The first reason, he says, “concerns the pain that tax increases threaten to inflict on our economy over the short term.” The second is “to stop the slide under our current leadership towards becoming a stagnant European-style welfare state with limited individual opportunity and entrepreneurship.”

In contrast to the billions spent in stimulus money, Cantor frames the current tax debate as a fight for a “real stimulus,” and the cost of losing the battle is too high:

The reality is that this tax hike is just one more step along the way to creating an anticompetitive new norm in this country marked by bigger government, less growth and structurally higher taxes and unemployment. The strategy to achieve the progressive left’s endgame is simple. First comes the provocative class warfare rhetoric. Second comes the vast assumption of government control over the economy. Third comes the growth of government spending and entitlements. And alas, higher taxes on our nation’s job creators and workers.

But Cantor’s position seems contradictory to the one taken by Rep. John Boehner, who many believe will be the new Speaker of the House. Last week, Boehner conveyed a possible compromise when he said he would vote to extend tax cuts just for the middle class if that was his only choice.

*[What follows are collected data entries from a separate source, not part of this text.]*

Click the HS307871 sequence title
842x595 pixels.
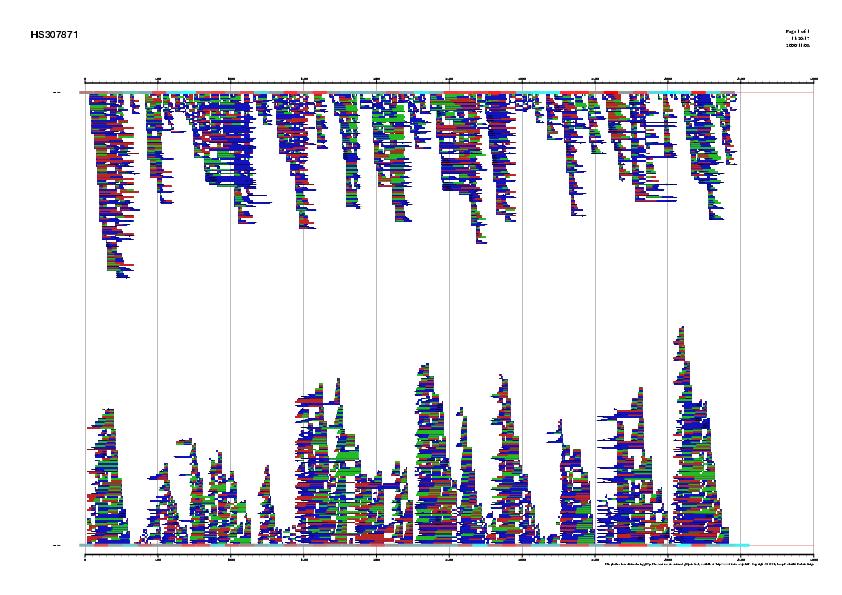click(54, 35)
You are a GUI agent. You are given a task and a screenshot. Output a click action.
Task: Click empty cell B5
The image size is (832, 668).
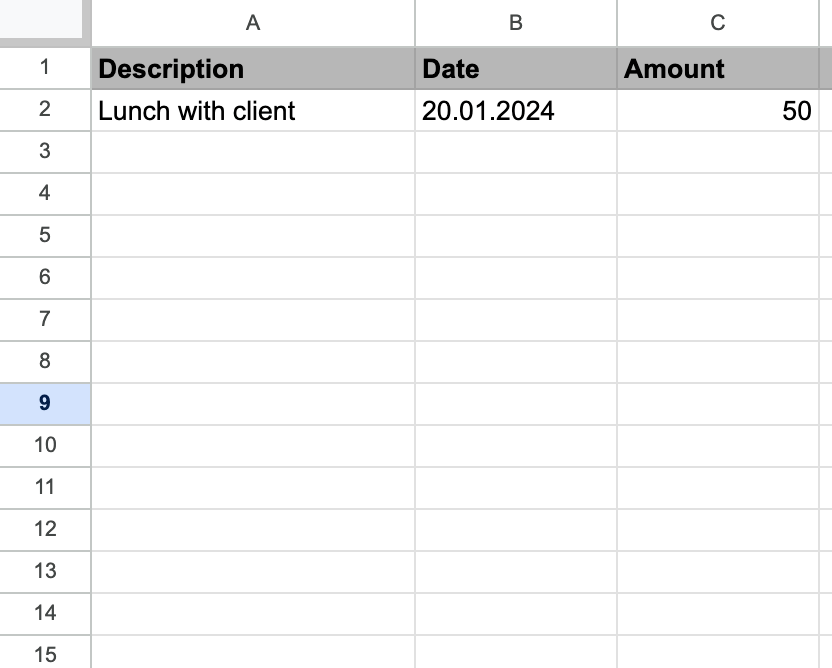coord(515,236)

Appearing to address the issue at least tangentially, Cantor writes that letting the tax cuts expire will not just affect “millionaires and billionaires”: “Roughly half of all small business income in America will face a higher rate, making this tax increase a direct assault on job creation and innovation.”

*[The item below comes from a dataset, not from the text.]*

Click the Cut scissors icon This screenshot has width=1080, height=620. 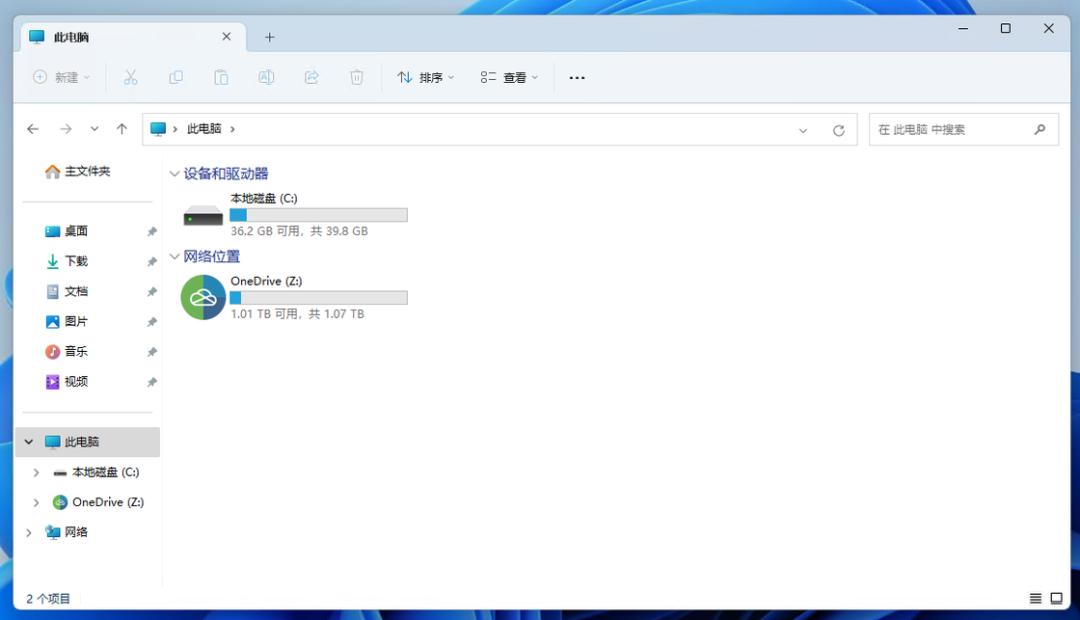pyautogui.click(x=130, y=77)
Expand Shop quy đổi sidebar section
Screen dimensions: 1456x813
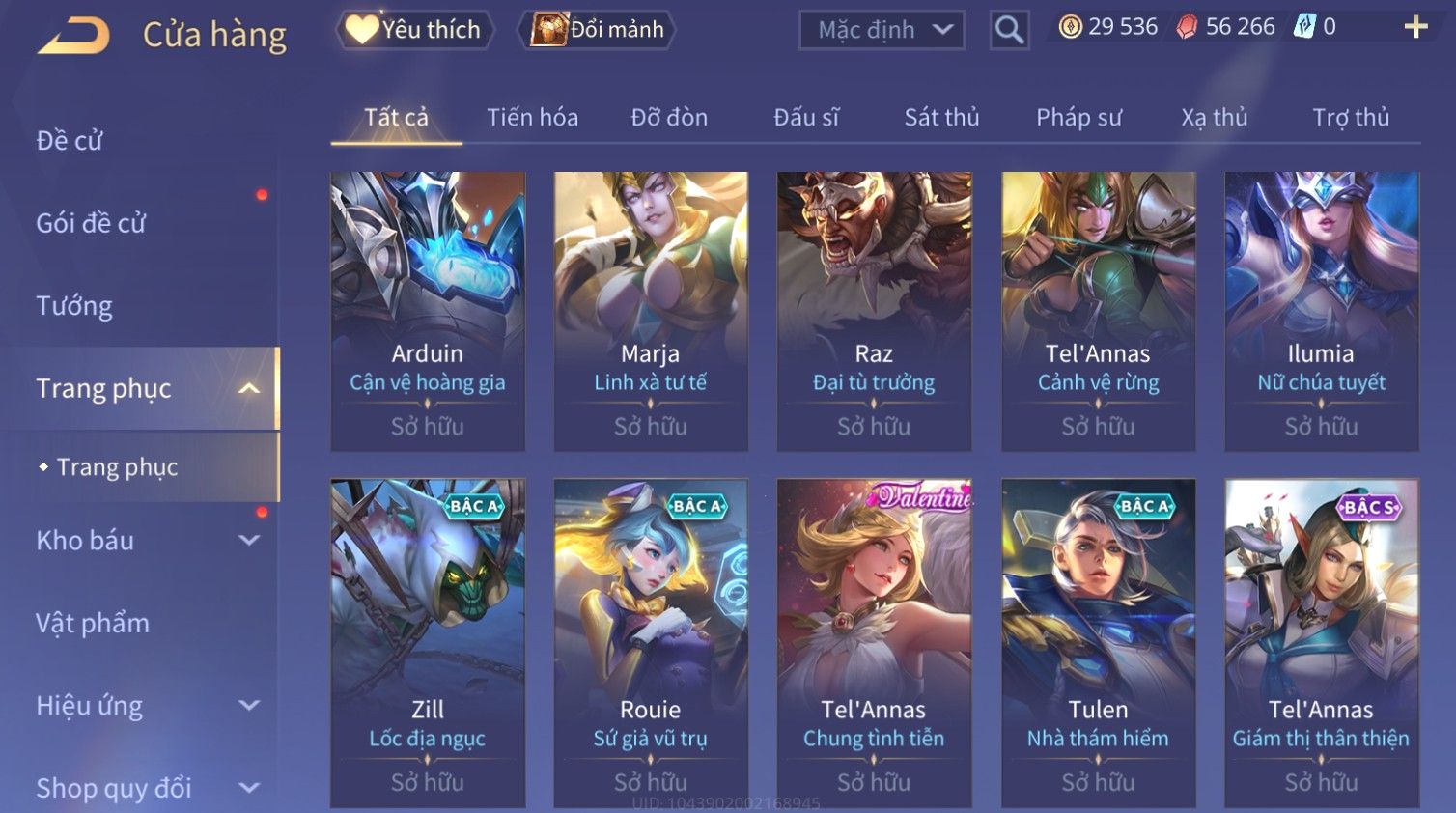[x=249, y=788]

A united front is as important as ever for the GOP heading into mid-term elections this fall. Signaling a desire to portray such an image, the GOP announced today that it will unveil its new “Contract with America” on Thursday. The new contract, like the one in 1994, will show what the Republicans plan to do should they win back the House this fall.

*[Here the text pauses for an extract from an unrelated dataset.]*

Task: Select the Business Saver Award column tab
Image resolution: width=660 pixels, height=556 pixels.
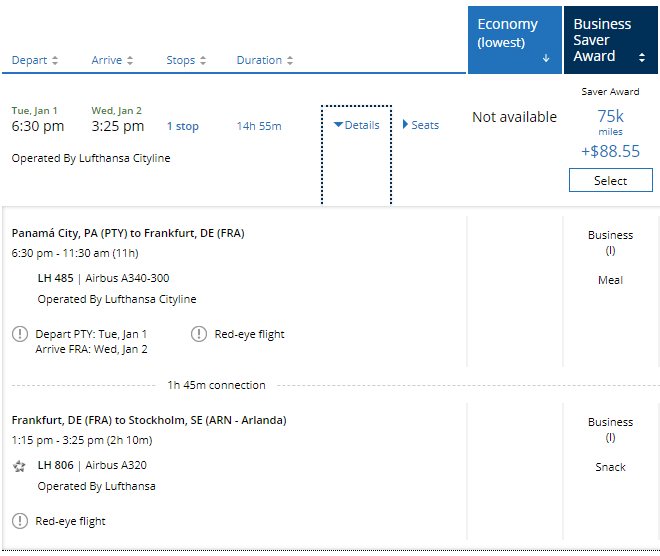Action: (610, 39)
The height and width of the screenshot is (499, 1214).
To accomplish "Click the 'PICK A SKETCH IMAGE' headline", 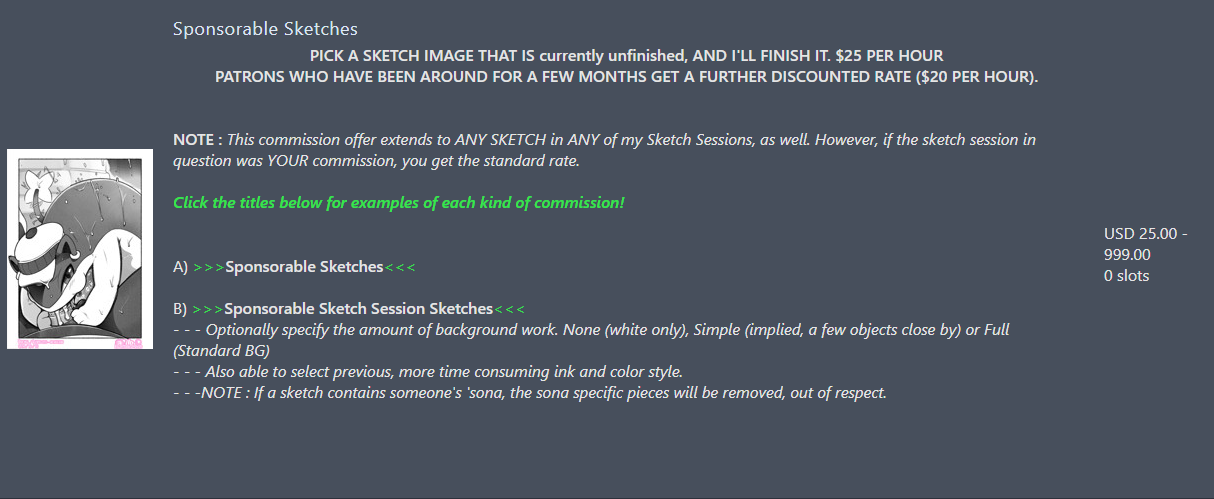I will [x=626, y=56].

According to The Hill, Republican candidates won’t sign the new governing document as GOP candidates did in a highly-publicized event in 1994. Still, the contract will provide the party with action items they can present to voters as they campaign ahead of the November elections.

“This is a government document,” Rep. Kevin McCarthy (R-CA), who’s helping draft the contract, told The Hill last week. “We’re writing these bills now. Candidates are out campaigning. This is about legislation — doing it right now.”